▸ **EXERCISE DESCRIPTION**: With any pictures left out, restate word for word the lines in the listing below from the one holding "You are a computer-use" through the last.
AVAILABLE DATA below:
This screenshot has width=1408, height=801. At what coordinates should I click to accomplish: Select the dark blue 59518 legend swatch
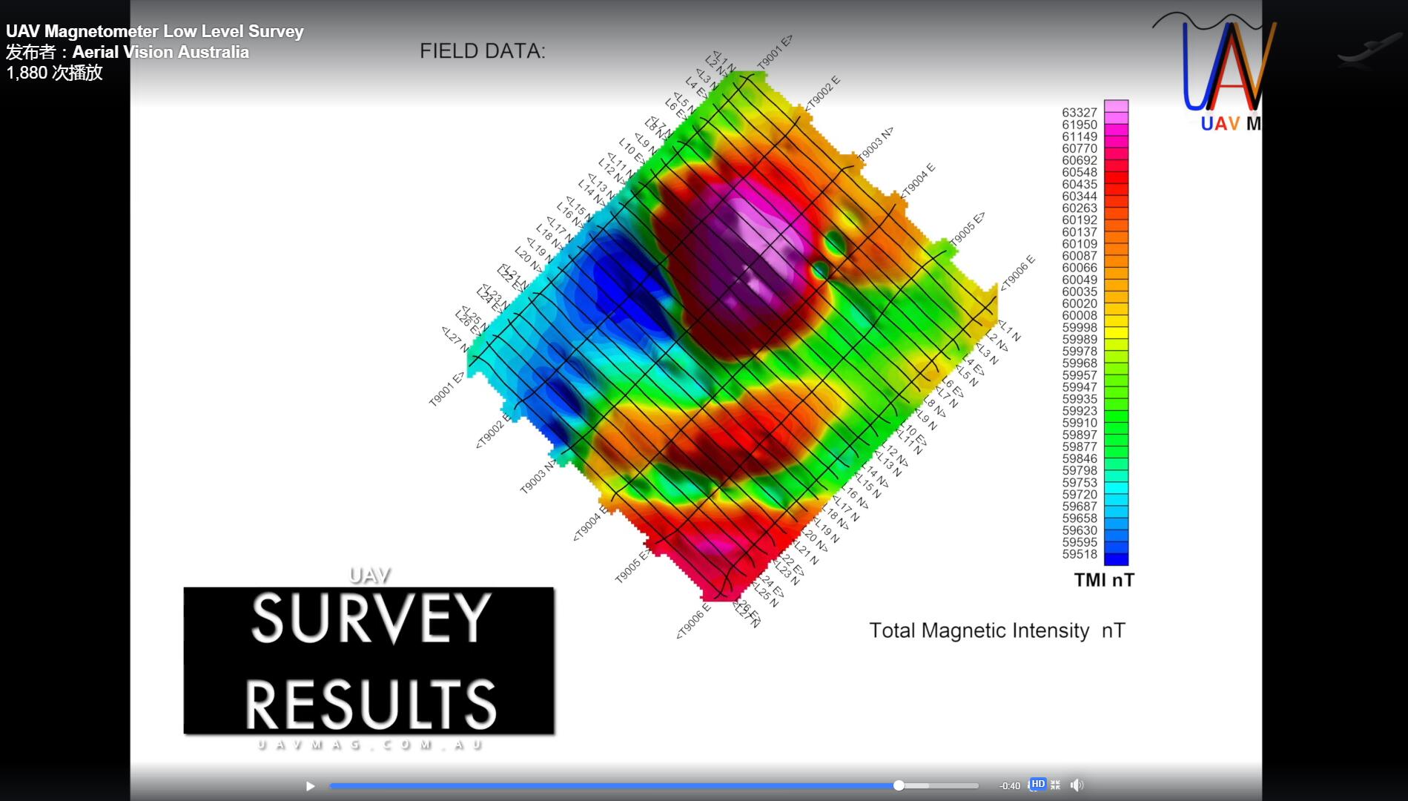point(1116,559)
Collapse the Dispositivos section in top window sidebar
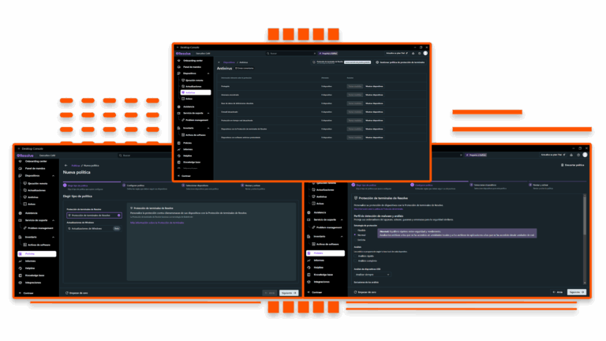The width and height of the screenshot is (606, 341). (x=208, y=75)
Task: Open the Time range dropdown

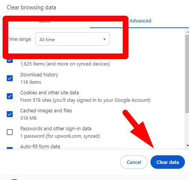Action: tap(73, 39)
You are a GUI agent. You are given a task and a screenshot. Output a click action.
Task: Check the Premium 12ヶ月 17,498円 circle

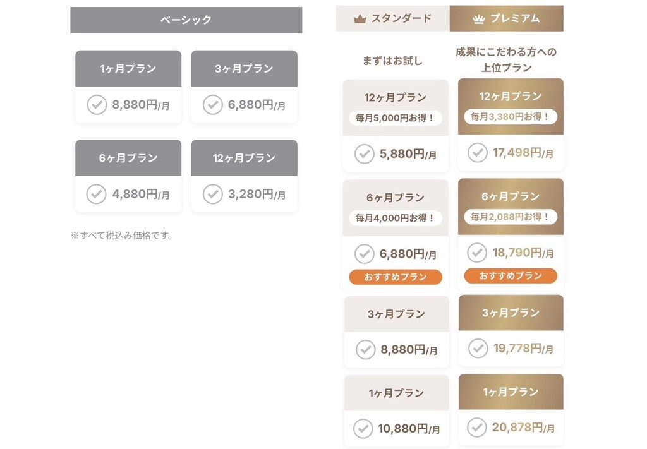point(478,153)
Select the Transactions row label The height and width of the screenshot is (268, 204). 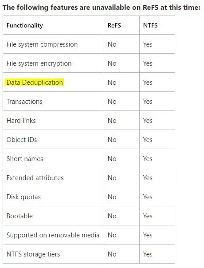[x=24, y=102]
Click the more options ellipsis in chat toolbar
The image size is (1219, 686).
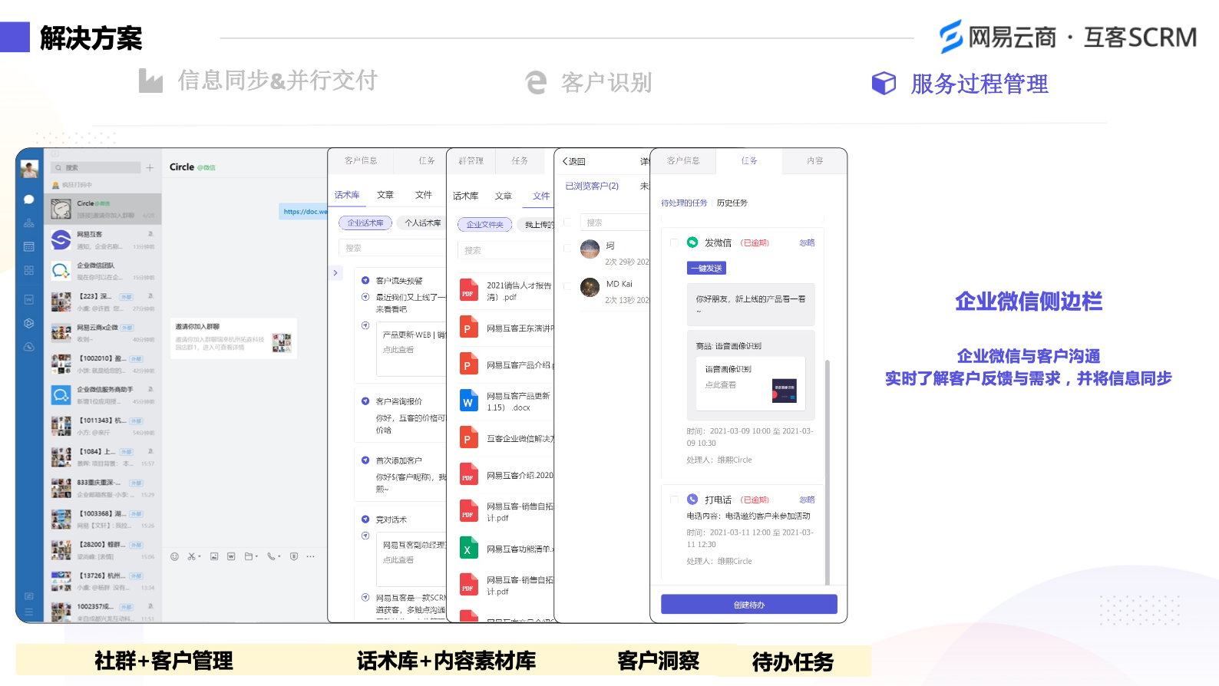(x=311, y=556)
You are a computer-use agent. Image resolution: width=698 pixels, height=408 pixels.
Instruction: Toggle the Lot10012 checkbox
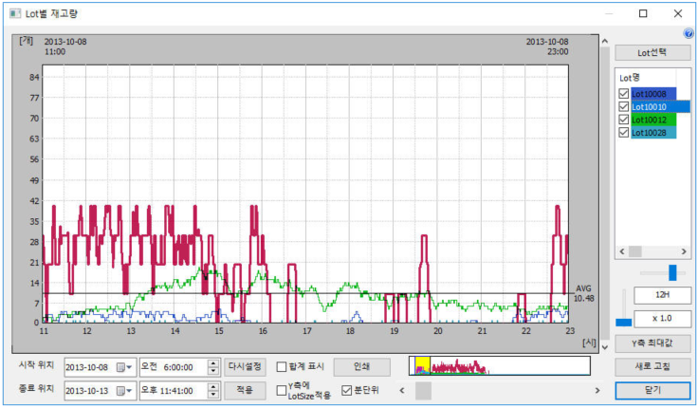[x=623, y=121]
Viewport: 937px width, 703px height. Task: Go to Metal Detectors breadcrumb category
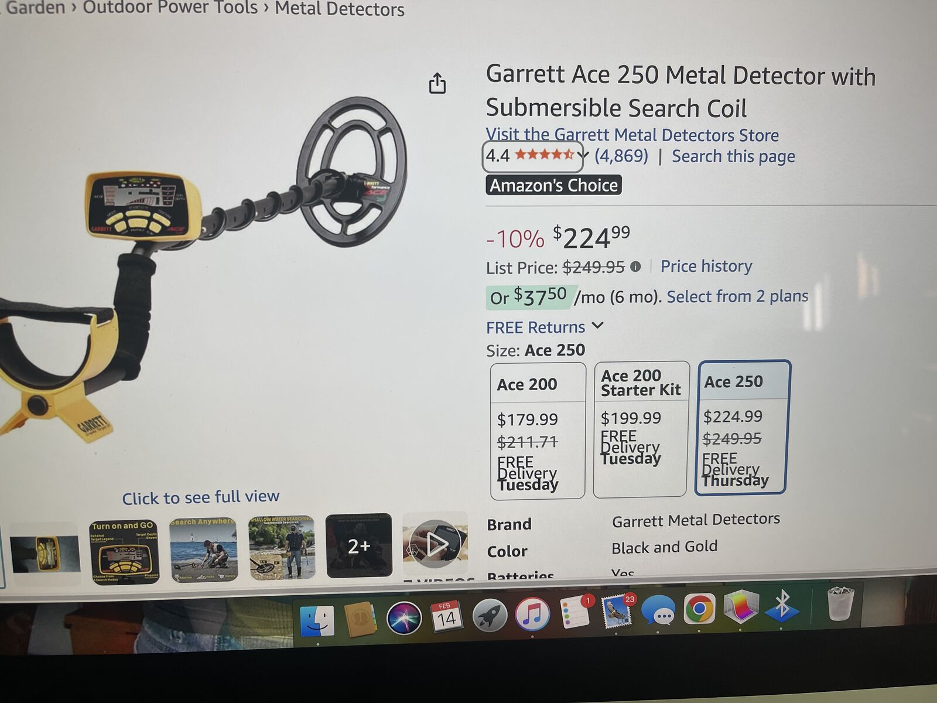coord(340,8)
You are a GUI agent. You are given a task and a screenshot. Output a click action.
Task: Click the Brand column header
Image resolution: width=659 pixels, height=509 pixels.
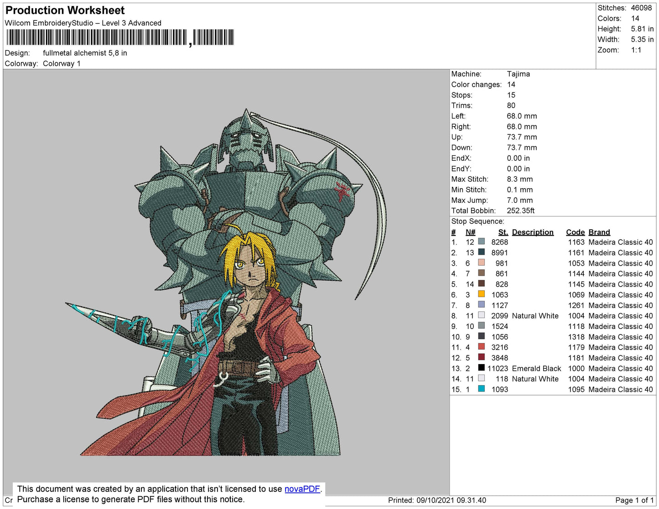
End of AVAILABLE DATA.
▸ **EXERCISE OUTPUT**:
You are a computer-use agent. Image resolution: width=698 pixels, height=408 pixels.
Instruction: Toggle the Lot10012 checkbox
[x=623, y=121]
Viewport: 937px width, 703px height. Task: Go to Metal Detectors breadcrumb category
coord(340,8)
You are a GUI agent. You are given a task and a screenshot. Output a click action.
Task: Click the Brand column header
Image resolution: width=659 pixels, height=509 pixels.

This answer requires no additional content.